§ What this task involves:
Render the lines below as a JSON list of strings, one string per line and with blank lines omitted, beginning at the line that contains "1280x800 pixels." and continuing through the last line of the records. Leave the pictures out of the answer.

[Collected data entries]
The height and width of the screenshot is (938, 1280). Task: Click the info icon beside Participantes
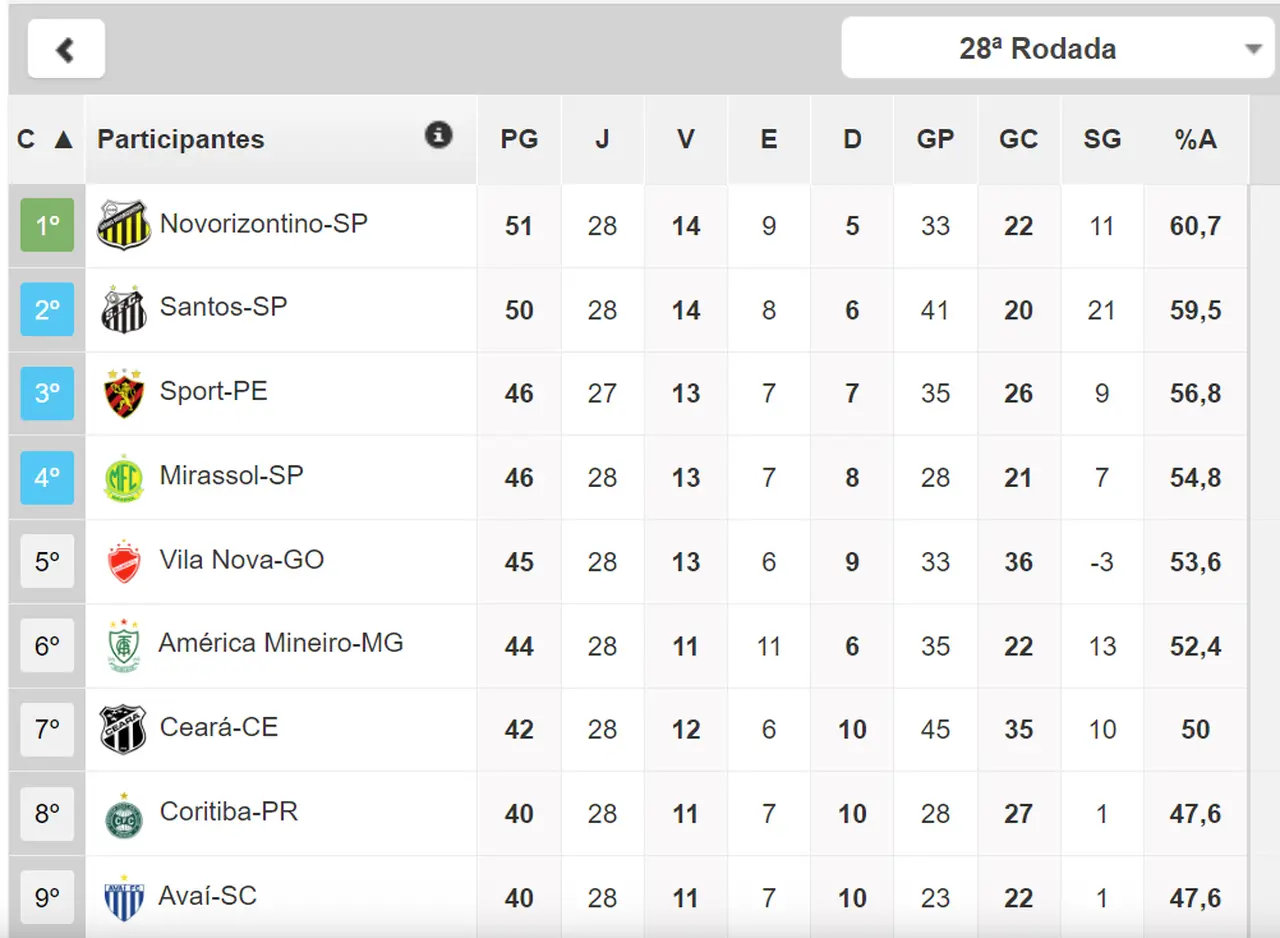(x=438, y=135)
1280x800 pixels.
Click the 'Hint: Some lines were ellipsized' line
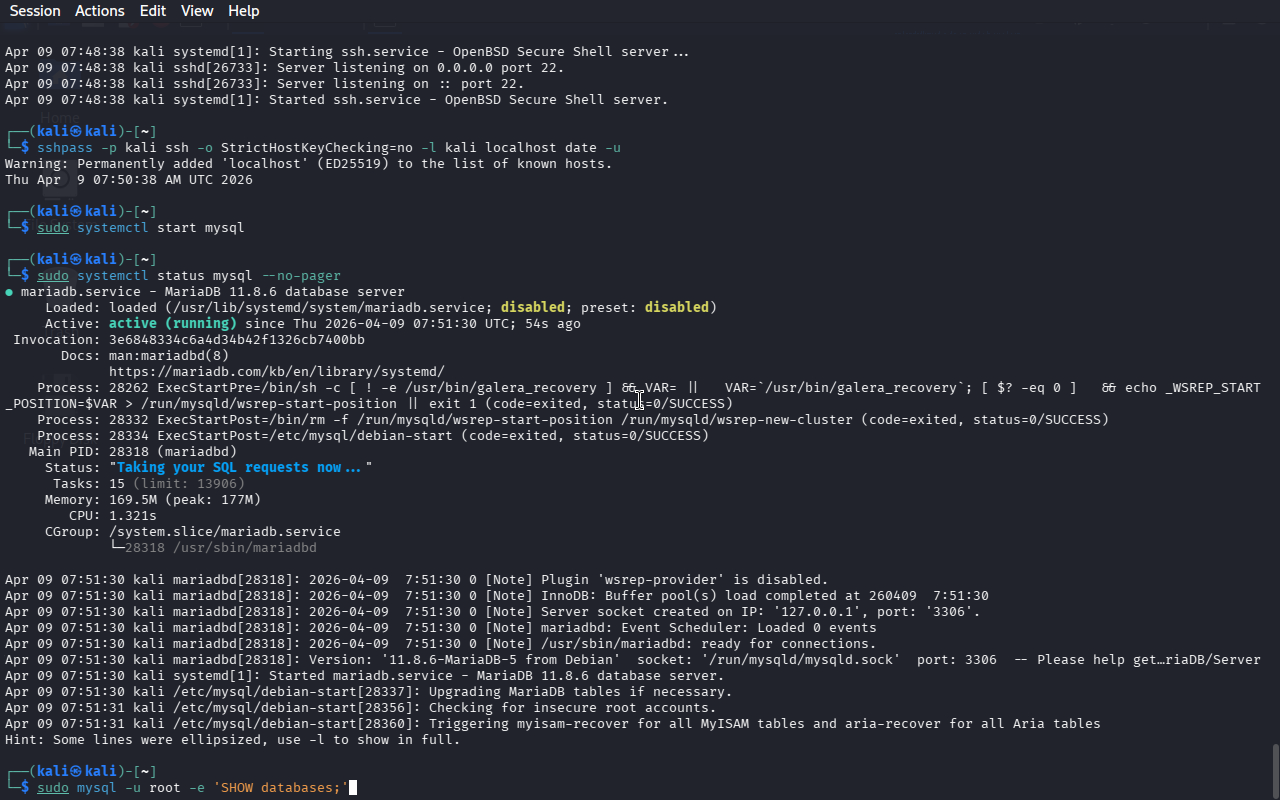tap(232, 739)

§ Answer to this exercise:
[
  "1280x800 pixels.",
  "Click the 'Hint: Some lines were ellipsized' line",
  "tap(232, 739)"
]